Jeremy Dewar looks at the impending mass strike action in defence of pensions and asks how we can get the biggest turn out possible

Around three million workers are now set to strike together at the end of next month in the biggest day of action for a generation. Unison (1.1 million members), the GMB (300,000), Unite (250,000), firefighters (43,000) plus teachers in NASUWT (250,000) and heads in NAHT (25,000) are balloting to join the 750,000 teachers and civil servants in the NUT, ATL, UCU and PCS, who struck in the summer. Even the prison officers, banned from taking industrial action, are set to walk out.
The anger of millions is not hard to understand.
Public sector workers provide vital services, such as free education and healthcare, street cleaning and fire fighting, council housing and benefit provision. And what do they get in their retirement? Male workers on average £4,000 a year, women less than £3,000.
Now the Coalition wants to steal tens of thousands from each of them.
Despite the big TUC leaders’ attempts to dampen expectations, 30 November is taking on a great significance for our movement.
Important as the pensions issue is, it’s not only about pensions. This just happens to be the issue around which we could force the union leaders to unite the struggles against cuts and privatisation.
And it’s not simply public service workers who want a coordinated fightback. Many private sector workers see it as an opportunity to further their own struggles.
Mick, an electrician involved in the JIB dispute (see opposite), bluntly told Workers Power: “They’re talking about a general strike on 30 November, but we can’t just go out for one day. We’ve got to go out for a week to really hurt these bastards.”
Mick hits the nail on the head. We need to think of 30 November as an opportunity to launch a general strike that can unite every section of society threatened by the cuts and bring down the government. But also, we cannot wait another five months before we are out together again. This time we need to stay out till we have all won.
The question, therefore, is how are we going to achieve this?

Organise the rank and file
A month ago I wrote that it looked unlikely that the unions would coordinate action across the different sectors. So what changed? In short, the world economy nosedived and the Tories stopped making concessions. A new austerity package looks inevitable.
Even if the TUC was reluctant to launch total war on the bosses, the Coalition decided now was the time to call their bluff. This gave Unison, Unite and the GMB little option but to join the November strike.
But we still have to watch our leaders like hawks, keep the pressure on them and prepare to lead the resistance, should they try to settle disputes separately, as happened in the pensions dispute of 2006.
The best way to do this is by forming joint strike committees (JSCs) consisting of elected delegates from local workplaces and branches. Where anticuts groups have strong roots in the unions, they could initiate this; more usually, left wing branches or trades councils could take the lead.
JSCs can initiate lively and highly visible campaign in the run-up to the strike, involving public meetings, rallies, demos and direct action that can help win large majorities for action, recruit more members and win the argument for escalating the action. In the process it would help cement cross-union relations that could survive any breaking of the united front at the top. And they can serve as an alternative leadership if the union leaders try and sell the strike short.

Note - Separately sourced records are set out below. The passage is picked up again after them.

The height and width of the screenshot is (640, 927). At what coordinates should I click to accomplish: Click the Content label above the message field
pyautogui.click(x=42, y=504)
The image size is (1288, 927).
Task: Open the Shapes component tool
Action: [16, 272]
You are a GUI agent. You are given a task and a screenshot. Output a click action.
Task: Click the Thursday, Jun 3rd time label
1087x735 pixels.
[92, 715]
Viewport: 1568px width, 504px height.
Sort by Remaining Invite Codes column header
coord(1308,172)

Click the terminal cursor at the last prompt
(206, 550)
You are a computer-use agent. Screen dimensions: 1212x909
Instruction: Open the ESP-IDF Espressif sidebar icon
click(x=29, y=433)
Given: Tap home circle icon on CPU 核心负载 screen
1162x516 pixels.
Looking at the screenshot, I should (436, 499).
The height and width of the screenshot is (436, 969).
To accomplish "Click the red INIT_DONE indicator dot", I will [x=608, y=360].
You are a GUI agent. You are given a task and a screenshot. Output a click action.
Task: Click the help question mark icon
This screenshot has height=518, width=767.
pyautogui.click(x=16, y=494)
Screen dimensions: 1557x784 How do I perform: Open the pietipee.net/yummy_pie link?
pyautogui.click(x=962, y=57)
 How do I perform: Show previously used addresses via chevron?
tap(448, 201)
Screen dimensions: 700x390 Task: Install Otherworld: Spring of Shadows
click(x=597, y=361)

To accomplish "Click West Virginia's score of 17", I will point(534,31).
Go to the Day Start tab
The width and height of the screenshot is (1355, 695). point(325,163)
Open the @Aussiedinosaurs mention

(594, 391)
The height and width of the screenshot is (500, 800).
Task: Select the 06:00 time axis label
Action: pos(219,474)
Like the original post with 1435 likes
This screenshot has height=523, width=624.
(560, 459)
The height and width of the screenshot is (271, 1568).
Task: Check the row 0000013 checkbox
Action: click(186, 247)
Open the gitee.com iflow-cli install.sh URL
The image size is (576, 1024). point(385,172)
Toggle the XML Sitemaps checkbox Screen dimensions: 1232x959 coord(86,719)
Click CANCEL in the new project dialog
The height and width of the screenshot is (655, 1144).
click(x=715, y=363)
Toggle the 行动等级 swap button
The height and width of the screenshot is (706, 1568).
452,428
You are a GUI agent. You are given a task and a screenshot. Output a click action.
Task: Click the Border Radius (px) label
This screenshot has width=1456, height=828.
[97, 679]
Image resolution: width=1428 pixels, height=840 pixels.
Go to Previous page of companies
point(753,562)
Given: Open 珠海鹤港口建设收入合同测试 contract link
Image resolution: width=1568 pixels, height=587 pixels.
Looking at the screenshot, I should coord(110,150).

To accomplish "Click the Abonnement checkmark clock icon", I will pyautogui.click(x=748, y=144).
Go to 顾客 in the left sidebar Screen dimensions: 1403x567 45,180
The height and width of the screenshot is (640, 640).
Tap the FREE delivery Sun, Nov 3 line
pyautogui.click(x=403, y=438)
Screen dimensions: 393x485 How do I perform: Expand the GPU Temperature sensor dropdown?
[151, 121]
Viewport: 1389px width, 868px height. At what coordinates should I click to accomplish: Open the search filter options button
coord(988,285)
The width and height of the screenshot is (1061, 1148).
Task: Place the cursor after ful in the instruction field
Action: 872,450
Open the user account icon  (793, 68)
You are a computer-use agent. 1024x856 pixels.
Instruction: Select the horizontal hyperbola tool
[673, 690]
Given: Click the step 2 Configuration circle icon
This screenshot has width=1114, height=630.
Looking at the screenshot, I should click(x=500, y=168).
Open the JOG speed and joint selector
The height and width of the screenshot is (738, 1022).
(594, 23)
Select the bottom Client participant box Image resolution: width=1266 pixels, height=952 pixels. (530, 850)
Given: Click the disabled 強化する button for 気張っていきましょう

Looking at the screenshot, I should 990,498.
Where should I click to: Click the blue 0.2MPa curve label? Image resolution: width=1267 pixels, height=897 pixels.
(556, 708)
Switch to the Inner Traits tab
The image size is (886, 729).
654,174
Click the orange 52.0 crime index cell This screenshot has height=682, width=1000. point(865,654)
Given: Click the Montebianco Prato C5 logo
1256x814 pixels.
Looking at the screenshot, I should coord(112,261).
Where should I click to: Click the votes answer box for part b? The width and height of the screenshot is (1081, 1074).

Why are the TUC tops so reluctant to launch a general strike? Because these well-heeled bureaucrats do not have the same interests as their low-paid members. For them compromise is a way of life. But when compromise would leave us at the mercy of state benefits in our old age, we cannot accept it. That’s why we need a new leadership, one that is controlled by the rank and file.
If we look at the exciting developments in the construction industry, where the Siteworker network is shutting down building sites and demanding to join in on 30 November, we can see how a movement from below can force the pace.
So let’s build Healthworker Network, let’s expand Education Networks and initiate Council Worker Networks. And most important of all, let’s use 30 November to escalate the action, leading to an indefinite general strike to stop all the cuts and bring down the austerity coalition.